■ What the task requires:
Write out exactly the lines running from the line that includes "Viewport: 1908px width, 852px" to the end of the data, both ends included, and nothing besides.

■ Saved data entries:
>>>

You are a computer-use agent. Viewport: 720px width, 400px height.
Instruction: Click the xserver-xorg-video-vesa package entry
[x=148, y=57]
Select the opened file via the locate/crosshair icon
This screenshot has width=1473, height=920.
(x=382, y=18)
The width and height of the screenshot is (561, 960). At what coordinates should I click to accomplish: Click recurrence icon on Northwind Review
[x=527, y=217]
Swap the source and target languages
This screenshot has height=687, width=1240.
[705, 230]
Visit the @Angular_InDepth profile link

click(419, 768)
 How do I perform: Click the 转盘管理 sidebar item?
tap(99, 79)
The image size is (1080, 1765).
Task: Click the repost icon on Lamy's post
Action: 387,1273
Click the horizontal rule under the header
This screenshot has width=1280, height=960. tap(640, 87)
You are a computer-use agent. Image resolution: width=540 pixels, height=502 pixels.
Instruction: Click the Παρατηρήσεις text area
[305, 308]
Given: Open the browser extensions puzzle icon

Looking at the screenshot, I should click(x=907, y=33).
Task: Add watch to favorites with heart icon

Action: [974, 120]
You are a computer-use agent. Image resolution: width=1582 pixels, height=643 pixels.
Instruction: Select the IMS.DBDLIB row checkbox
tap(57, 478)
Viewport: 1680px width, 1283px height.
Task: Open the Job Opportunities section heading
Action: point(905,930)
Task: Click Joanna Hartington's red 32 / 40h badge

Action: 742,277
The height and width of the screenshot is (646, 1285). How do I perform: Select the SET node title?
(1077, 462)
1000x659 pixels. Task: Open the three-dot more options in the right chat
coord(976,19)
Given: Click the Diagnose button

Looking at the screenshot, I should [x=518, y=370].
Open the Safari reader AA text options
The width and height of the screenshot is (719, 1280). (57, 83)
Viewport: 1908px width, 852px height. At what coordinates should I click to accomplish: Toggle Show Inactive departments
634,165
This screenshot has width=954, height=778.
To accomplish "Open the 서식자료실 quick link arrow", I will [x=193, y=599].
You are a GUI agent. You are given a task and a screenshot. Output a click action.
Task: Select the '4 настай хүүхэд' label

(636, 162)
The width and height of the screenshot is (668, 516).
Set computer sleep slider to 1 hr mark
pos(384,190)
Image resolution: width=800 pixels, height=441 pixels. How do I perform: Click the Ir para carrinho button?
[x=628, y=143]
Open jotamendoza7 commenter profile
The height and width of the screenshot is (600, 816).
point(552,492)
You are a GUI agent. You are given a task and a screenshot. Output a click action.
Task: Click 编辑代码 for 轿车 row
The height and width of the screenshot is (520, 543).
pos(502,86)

<<<

■ Reply:
Viewport: 1908px width, 852px height. At what coordinates should I click to accomplish: Toggle Show Inactive departments
634,165
This screenshot has width=954, height=778.
To accomplish "Open the 서식자료실 quick link arrow", I will [x=193, y=599].
You are a GUI agent. You are given a task and a screenshot. Output a click action.
Task: Select the '4 настай хүүхэд' label

(636, 162)
The width and height of the screenshot is (668, 516).
Set computer sleep slider to 1 hr mark
pos(384,190)
Image resolution: width=800 pixels, height=441 pixels. How do I perform: Click the Ir para carrinho button?
[x=628, y=143]
Open jotamendoza7 commenter profile
The height and width of the screenshot is (600, 816).
point(552,492)
You are a GUI agent. You are given a task and a screenshot. Output a click action.
Task: Click 编辑代码 for 轿车 row
The height and width of the screenshot is (520, 543).
pos(502,86)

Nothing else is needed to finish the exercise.